● **What is needed**
Pull every line with "three" from the entries below.

● **Data**
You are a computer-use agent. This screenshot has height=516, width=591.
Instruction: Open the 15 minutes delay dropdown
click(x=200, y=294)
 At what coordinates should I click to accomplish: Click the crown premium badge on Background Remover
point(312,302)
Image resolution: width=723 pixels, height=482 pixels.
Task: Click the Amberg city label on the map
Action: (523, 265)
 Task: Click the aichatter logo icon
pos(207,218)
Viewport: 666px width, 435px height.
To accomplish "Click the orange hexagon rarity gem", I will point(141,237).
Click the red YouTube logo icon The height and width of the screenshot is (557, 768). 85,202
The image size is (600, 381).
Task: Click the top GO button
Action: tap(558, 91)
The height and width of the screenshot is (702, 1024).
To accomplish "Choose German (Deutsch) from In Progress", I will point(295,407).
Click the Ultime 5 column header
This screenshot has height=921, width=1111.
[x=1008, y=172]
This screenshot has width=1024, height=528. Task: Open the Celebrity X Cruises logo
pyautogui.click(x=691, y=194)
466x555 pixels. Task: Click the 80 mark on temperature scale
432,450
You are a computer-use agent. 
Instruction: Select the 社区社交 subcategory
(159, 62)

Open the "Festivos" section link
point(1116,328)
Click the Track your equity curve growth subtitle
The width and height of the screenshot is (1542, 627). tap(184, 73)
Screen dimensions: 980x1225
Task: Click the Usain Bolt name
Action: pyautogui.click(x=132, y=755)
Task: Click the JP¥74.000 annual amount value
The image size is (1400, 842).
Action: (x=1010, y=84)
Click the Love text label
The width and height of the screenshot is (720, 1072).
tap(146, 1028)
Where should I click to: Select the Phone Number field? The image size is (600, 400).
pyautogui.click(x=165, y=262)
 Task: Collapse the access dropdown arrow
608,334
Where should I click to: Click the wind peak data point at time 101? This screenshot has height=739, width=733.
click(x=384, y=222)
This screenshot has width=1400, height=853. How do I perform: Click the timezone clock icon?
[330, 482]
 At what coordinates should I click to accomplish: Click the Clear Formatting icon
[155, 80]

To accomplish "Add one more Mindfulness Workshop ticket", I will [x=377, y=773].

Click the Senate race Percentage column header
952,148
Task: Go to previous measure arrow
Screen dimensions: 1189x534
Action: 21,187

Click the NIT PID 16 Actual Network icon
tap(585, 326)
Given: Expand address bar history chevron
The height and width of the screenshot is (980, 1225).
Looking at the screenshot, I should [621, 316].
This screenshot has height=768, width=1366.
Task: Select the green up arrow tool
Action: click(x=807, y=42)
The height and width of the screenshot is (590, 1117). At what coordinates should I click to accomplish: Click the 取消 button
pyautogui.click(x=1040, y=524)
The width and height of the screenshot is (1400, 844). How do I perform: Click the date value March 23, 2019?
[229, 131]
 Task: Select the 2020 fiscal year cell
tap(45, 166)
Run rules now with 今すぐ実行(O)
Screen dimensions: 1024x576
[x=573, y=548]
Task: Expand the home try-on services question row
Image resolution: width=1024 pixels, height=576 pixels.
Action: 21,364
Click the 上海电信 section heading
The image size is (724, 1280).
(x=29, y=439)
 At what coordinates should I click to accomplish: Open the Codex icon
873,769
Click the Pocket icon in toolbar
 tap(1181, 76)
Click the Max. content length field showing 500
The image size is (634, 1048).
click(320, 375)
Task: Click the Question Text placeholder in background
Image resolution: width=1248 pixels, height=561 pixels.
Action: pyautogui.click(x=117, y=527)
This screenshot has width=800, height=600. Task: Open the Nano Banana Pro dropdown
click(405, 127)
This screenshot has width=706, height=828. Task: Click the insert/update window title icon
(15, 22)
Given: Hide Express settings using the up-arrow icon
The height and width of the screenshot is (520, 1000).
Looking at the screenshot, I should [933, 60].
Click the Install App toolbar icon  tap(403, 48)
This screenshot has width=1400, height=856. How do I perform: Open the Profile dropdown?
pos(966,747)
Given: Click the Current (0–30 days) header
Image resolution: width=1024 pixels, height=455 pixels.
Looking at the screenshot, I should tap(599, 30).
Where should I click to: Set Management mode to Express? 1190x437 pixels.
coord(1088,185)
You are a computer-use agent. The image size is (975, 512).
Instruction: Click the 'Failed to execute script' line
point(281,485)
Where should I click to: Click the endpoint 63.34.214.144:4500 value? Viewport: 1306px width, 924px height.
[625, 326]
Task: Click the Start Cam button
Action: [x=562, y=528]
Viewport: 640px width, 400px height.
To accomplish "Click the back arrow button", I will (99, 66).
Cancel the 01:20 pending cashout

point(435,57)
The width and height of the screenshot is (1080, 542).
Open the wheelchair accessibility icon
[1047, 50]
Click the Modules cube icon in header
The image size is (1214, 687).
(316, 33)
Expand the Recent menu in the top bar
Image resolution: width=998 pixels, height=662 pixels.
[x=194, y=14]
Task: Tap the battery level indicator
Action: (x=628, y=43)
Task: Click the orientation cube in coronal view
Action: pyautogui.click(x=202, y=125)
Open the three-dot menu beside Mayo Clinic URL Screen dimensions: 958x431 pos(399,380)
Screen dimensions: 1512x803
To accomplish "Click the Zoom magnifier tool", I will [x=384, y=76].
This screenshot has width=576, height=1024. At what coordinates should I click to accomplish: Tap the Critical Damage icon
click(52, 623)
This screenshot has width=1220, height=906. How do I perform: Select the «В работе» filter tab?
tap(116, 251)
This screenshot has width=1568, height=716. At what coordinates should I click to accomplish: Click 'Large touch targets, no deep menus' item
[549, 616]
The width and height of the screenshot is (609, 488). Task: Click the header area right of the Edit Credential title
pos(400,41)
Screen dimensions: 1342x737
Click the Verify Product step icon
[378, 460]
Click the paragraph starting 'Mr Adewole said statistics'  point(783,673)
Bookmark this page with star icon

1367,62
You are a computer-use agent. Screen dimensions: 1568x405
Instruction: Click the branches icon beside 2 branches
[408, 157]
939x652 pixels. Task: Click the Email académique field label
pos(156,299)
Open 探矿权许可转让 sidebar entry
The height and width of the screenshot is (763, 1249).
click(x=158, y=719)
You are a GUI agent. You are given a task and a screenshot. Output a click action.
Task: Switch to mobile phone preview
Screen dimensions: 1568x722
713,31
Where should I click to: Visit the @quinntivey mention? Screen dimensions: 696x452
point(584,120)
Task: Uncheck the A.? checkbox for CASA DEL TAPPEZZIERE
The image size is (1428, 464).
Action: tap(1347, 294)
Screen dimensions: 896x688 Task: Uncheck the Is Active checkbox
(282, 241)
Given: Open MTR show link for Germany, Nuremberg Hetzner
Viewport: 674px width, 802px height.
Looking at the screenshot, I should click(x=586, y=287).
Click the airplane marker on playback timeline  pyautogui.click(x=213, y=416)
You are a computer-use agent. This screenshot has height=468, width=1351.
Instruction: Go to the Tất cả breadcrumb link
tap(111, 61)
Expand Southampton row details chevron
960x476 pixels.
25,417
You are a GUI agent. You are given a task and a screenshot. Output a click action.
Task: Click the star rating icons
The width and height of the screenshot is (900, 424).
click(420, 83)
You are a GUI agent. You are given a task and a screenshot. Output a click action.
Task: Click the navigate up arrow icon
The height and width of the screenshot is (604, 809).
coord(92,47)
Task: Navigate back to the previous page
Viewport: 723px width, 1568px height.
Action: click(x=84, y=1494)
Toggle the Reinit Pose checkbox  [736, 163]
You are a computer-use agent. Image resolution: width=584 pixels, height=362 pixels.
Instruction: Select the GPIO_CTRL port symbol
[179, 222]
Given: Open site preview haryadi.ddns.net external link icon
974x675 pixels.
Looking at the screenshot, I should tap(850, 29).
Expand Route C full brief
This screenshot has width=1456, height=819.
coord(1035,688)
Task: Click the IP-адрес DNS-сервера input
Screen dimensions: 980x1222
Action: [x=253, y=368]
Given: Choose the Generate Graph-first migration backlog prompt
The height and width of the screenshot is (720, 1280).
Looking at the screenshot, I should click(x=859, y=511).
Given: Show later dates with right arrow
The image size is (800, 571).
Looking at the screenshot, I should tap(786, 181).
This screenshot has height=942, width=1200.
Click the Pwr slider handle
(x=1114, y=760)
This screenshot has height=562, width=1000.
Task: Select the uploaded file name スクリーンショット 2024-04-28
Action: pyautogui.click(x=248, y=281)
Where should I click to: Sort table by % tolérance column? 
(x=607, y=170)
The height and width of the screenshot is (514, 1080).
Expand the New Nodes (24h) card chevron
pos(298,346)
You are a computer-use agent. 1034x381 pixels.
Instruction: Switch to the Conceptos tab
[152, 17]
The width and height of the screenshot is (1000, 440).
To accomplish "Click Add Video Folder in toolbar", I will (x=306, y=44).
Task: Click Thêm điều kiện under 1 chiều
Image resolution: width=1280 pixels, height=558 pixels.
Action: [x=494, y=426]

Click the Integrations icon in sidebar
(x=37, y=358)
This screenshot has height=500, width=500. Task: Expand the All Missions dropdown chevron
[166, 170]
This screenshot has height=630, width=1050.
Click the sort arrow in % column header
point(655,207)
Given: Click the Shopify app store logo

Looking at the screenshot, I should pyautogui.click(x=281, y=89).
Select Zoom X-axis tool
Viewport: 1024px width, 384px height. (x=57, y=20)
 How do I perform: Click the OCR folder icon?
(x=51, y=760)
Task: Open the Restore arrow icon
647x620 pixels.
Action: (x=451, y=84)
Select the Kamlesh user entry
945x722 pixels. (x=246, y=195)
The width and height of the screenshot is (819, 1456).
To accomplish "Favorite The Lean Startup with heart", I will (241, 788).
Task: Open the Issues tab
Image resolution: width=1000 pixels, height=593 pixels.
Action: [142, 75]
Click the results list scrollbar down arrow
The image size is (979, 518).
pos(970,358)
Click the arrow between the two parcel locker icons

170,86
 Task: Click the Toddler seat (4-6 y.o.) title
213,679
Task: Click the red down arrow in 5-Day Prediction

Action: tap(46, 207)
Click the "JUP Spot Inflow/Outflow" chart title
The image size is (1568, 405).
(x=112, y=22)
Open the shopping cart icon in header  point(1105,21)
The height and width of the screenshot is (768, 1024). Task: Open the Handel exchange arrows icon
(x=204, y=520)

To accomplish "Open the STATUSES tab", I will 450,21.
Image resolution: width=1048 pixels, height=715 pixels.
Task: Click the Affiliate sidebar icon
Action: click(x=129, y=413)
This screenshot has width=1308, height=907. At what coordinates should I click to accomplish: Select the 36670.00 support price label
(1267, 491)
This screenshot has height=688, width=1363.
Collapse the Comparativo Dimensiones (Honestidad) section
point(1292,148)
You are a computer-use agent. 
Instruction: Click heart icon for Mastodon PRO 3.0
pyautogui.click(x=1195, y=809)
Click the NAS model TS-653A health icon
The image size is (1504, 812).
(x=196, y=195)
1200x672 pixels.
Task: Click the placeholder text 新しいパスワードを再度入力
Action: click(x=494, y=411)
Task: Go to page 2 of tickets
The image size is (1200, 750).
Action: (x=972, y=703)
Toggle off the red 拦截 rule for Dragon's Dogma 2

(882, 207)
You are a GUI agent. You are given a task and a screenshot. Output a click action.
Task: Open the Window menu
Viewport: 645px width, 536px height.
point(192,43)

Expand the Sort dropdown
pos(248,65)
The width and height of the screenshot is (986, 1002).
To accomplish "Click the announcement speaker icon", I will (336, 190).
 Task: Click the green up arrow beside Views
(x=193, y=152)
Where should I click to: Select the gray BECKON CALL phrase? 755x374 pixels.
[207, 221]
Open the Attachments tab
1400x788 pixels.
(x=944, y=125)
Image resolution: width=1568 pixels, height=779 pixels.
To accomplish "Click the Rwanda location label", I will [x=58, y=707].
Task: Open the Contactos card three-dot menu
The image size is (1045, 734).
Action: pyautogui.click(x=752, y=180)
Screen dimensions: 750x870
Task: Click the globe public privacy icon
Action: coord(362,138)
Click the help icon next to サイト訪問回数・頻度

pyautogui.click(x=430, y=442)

● **Answer to the exercise**
Open the three-dot menu beside Mayo Clinic URL Screen dimensions: 958x431 pos(399,380)
Task: Open the Contactos card three-dot menu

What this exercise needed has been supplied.